***** Input for this task *****
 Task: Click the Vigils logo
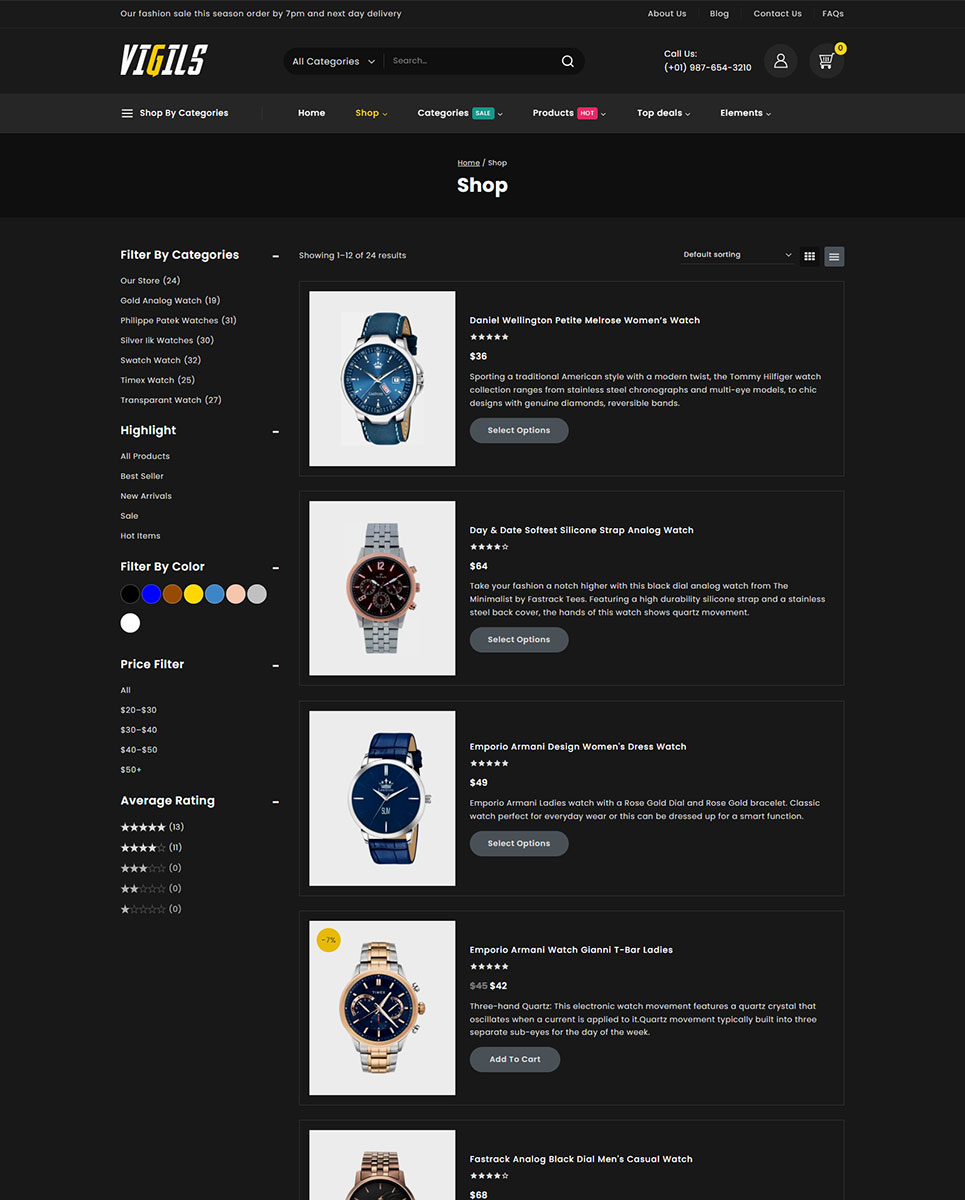point(163,60)
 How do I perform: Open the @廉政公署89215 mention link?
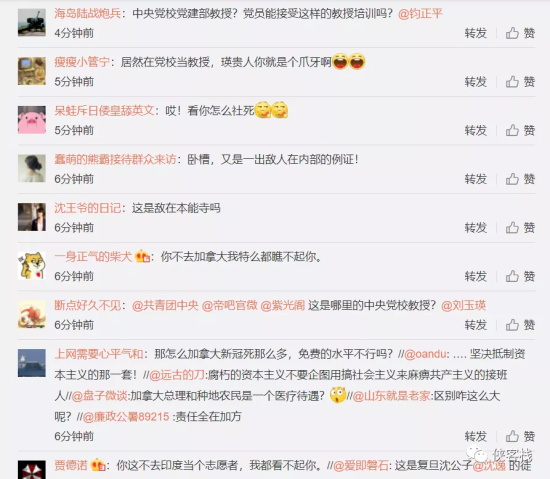pyautogui.click(x=126, y=417)
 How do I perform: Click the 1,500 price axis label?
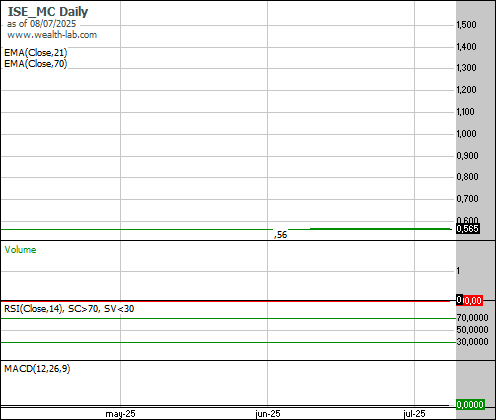pyautogui.click(x=466, y=25)
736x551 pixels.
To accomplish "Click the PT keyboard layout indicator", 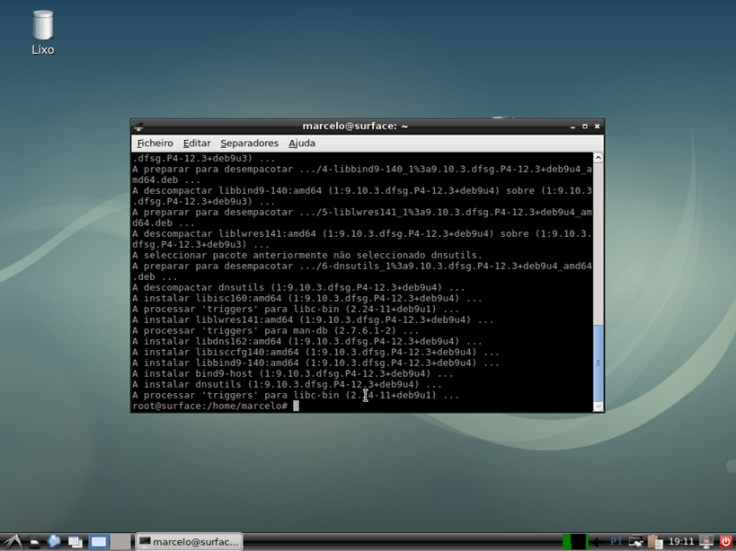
*****
Retype the entries verbatim and drop the pictures.

Solution to this exercise:
 Task: Click the Vigils logo
point(163,60)
 How do I perform: Open the @廉政公署89215 mention link?
pyautogui.click(x=126, y=417)
 How do I perform: Click the 1,500 price axis label?
pyautogui.click(x=466, y=25)
736x551 pixels.
To accomplish "Click the PT keyboard layout indicator", 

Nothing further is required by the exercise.